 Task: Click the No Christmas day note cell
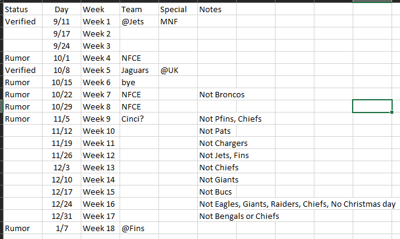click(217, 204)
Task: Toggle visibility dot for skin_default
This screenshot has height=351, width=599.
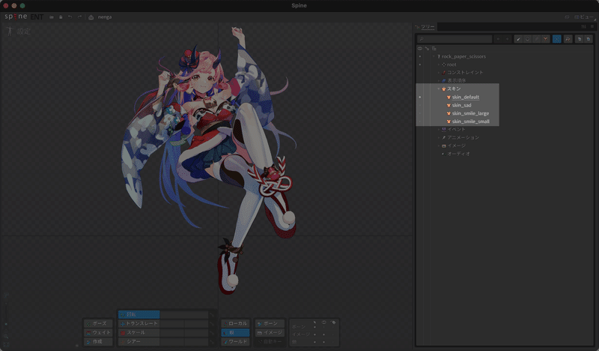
--------------------
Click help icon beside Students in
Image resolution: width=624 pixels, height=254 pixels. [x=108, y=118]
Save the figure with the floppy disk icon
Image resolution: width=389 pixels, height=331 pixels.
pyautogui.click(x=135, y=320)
--------------------
- _EXERCISE DESCRIPTION_
Could you put the lines into a JSON list of strings, one string per line and no blank lines, starting with the line that contains "Task: Click the No Christmas day note cell" and going on through the line that contains "This screenshot has height=351, width=599."? Leave the pictures out.

- _RESPONSE BELOW_
[
  " Task: Click the No Christmas day note cell",
  "click(217, 204)",
  "Task: Toggle visibility dot for skin_default",
  "This screenshot has height=351, width=599."
]